При внутренней уверенности, что:
«Мать хочет ограбить меня».
Я – законный наследник брата, но кто знает, не успели ли они что-нибудь предпринять. И тут же рядом ехидная мыслишка, никак вслух не проговариваемая:
«Ну, что: вот вы от меня шли к нему – ну, и что?
Ну, вот, маменька, так куда вы убегали? И теперь куда вы прибежали?»
Не видят, не понимают, что значит идти против меня. Это оскорблять Господа Бога! Ибо правота моя, подтверждаемая уничижением и смертью врагов моих, – от Бога:
«Представляю Господа Бога на земле – правоту. Потому и побеждаю».
В сцене с матерью Иудушке, по мысли Смоктуновского:
«Не надо притворяться».
Он преисполнен чувства собственной значимости и правоты. Он заранее предвкушает победу. Сегодня, как и всегда, он
«Добивается своего каждый раз».
И это чувство значительности и справедливости происходящего пытается передать окружающим:
«Вот я вижу, ты переживаешь. Кто говорит, что это хорошо?
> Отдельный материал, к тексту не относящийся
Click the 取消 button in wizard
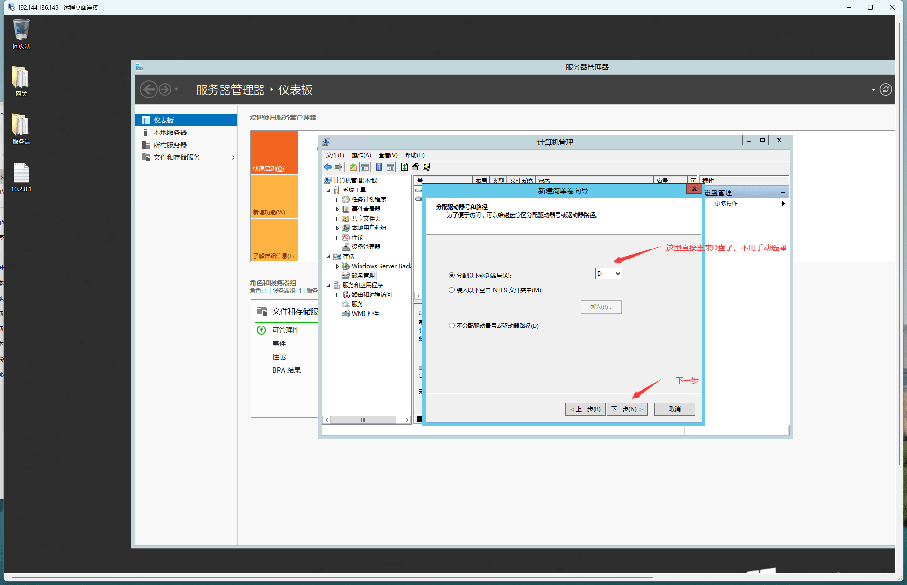The width and height of the screenshot is (907, 585). (674, 409)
Все случилось справедливо.
Тайна Смерти.
Да, да, жуть сочувствия».
Трижды, ритуально повторенное, выписанное в столбик.·
«Брат плохой.
Брат плохой.
Брат плохой».
По мысли Смоктуновского, Иудушка в этой сцене упорно пытается открыть окружающим глаза на тайный смысл происходящего: Павел был плохим братом, не любил меня, и вот теперь умирает. Умирает, потому что был плохим братом, умирает, потому что не любил меня. И как же можно это не видеть, не понимать?! Только специально раздражают меня и делают вид, что не понимают:
«Я боюсь, что меня всегда неправильно понимают (не любил меня брат).
Не любил меня (ну, если Бог может простить такое).
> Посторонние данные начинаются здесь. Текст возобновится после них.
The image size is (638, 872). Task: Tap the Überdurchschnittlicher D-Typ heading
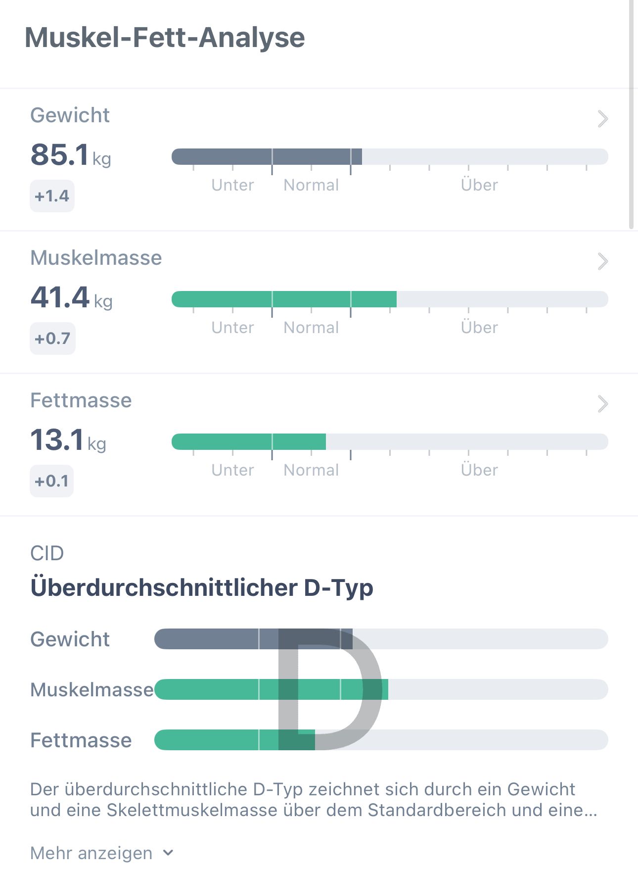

А ведь вы мечтали оставить меня с носом, но я – таков, единственно возможный. Таким и останусь на всю жизнь. Победа!!! А я поднимусь к тому правдолюбцу».
Короткий обмен репликами с матерью (всего-то по нескольку фраз с той и с другой стороны) становится переломом. Образ Иудушки вэтой сцене выходит за пределы бытового, житейского правдоподобия, обретая иной масштаб и иной объем. Сатанинская гордость и непоколебимая уверенность в собственной непогрешимости, тупое упорство шершавого животного, та абсолютная чуждость человеческой логике, человеческому строю мыслей, которая заставляла вглядываться в этого Иудушку с мучительным сомнением: человек ли это вообще.
Он идет к умирающему брату, частично влекомый местью:
«Есть многое, многое, за что мстить».
Частично, чтобы объясниться и договорить с одним из тех, главных врагов, которые для натур эгоистичных становятся более значимыми, чем любые близкие друзья:
«Да, я понимаю, что ты меня не любил, не любишь, ну, а попробуй вести себя на моем месте по-другому».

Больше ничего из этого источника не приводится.